Goal of the exercise:
In the material below, some lines carry "agent". Copy each such line.

Raw data:
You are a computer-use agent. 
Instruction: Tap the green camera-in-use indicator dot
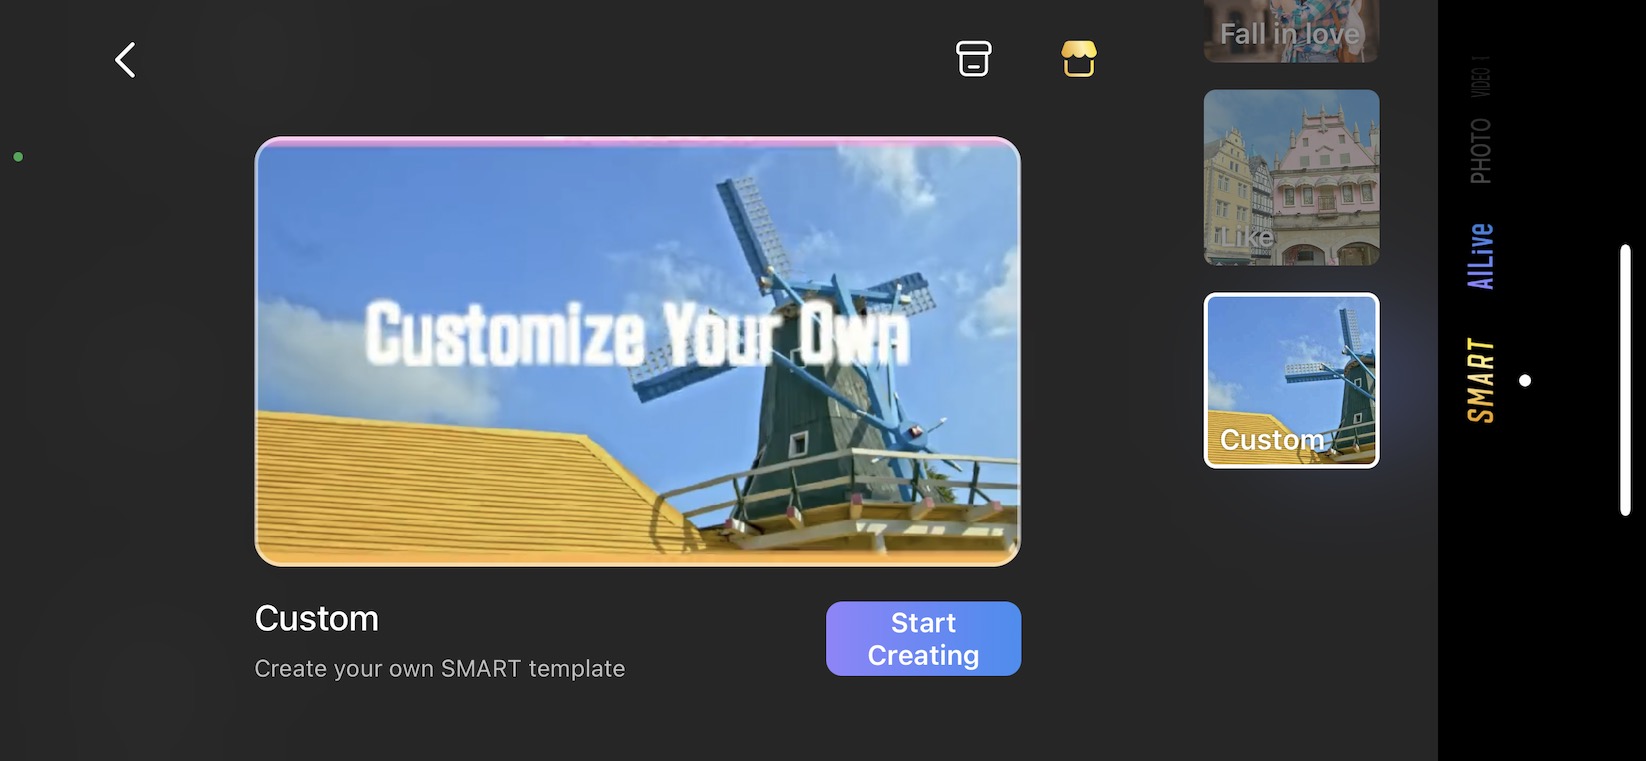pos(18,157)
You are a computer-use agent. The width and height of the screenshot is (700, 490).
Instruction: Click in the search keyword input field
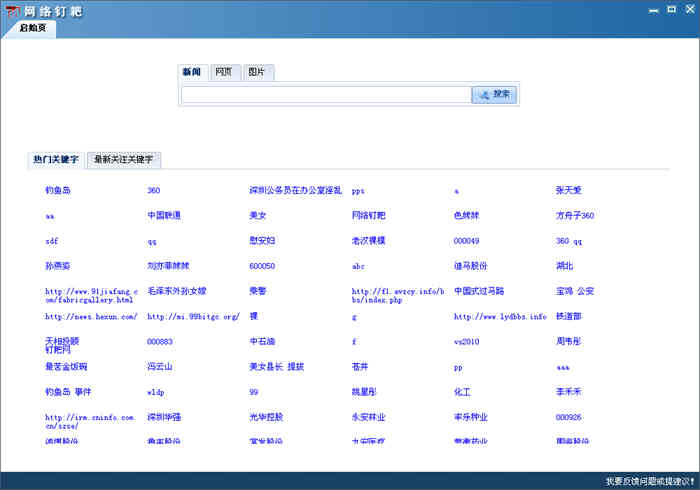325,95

...

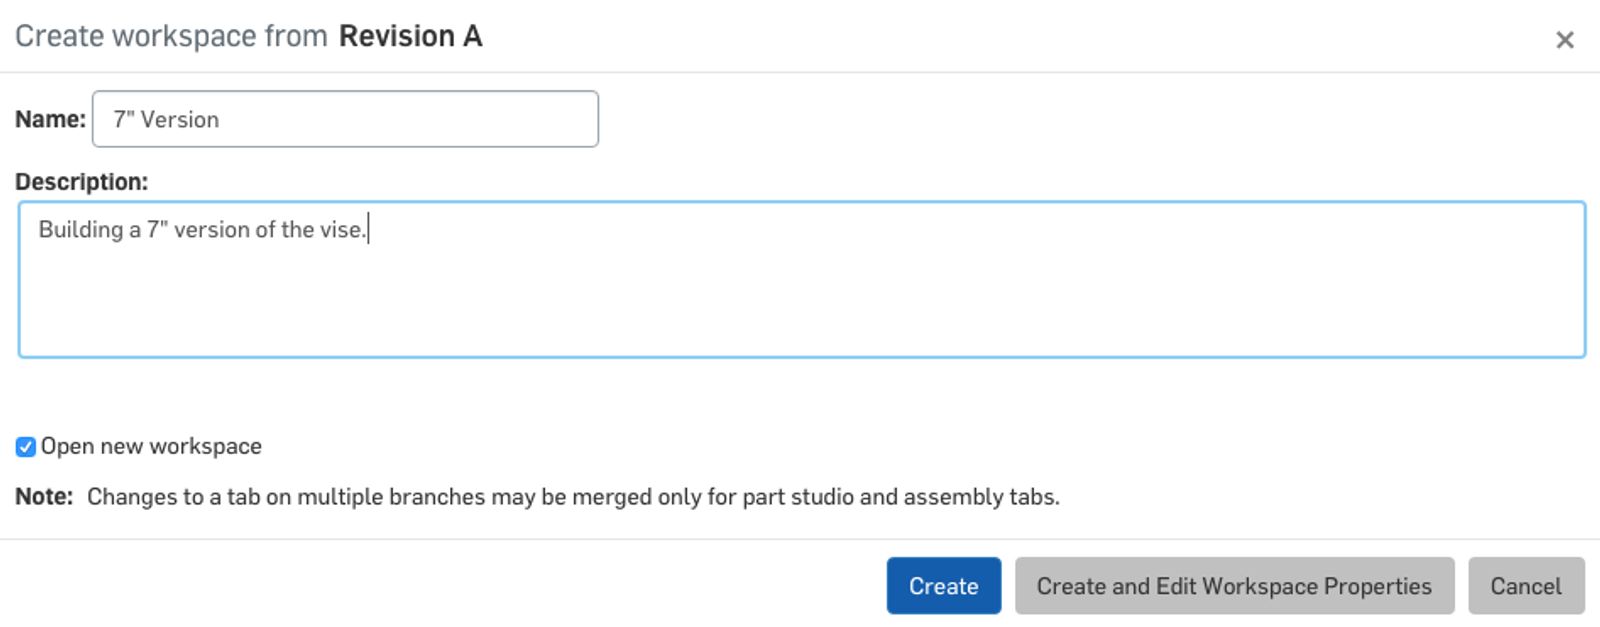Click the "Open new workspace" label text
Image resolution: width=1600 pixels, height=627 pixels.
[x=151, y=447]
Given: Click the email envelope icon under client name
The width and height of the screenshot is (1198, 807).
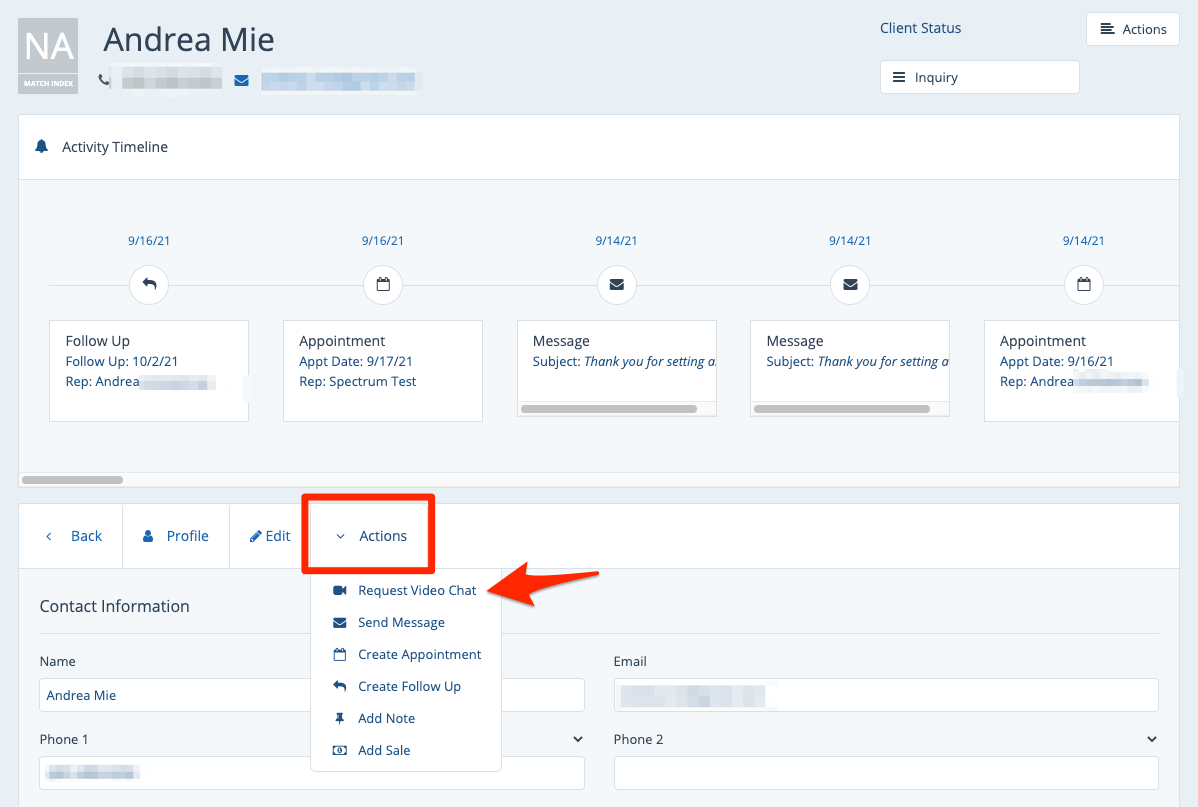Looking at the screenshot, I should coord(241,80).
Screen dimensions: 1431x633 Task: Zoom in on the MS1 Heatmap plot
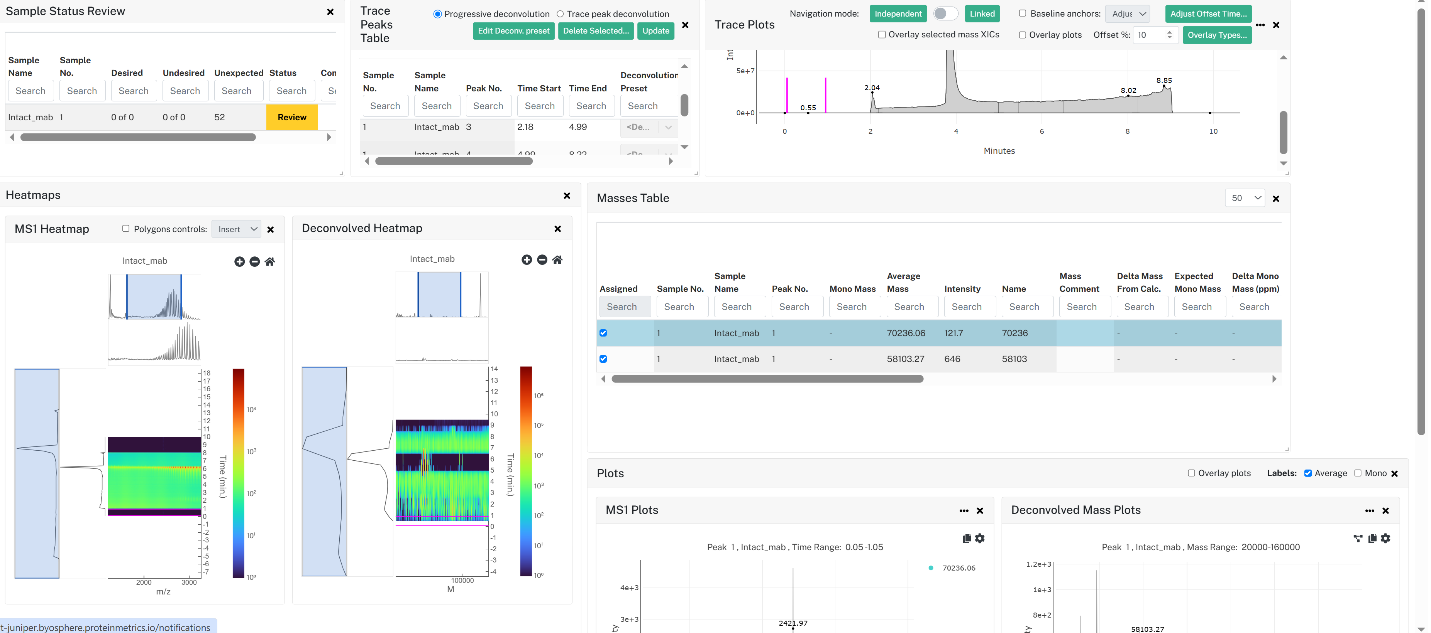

Task answer:
You are a computer-use agent. 
You are a computer-use agent. The width and height of the screenshot is (700, 490).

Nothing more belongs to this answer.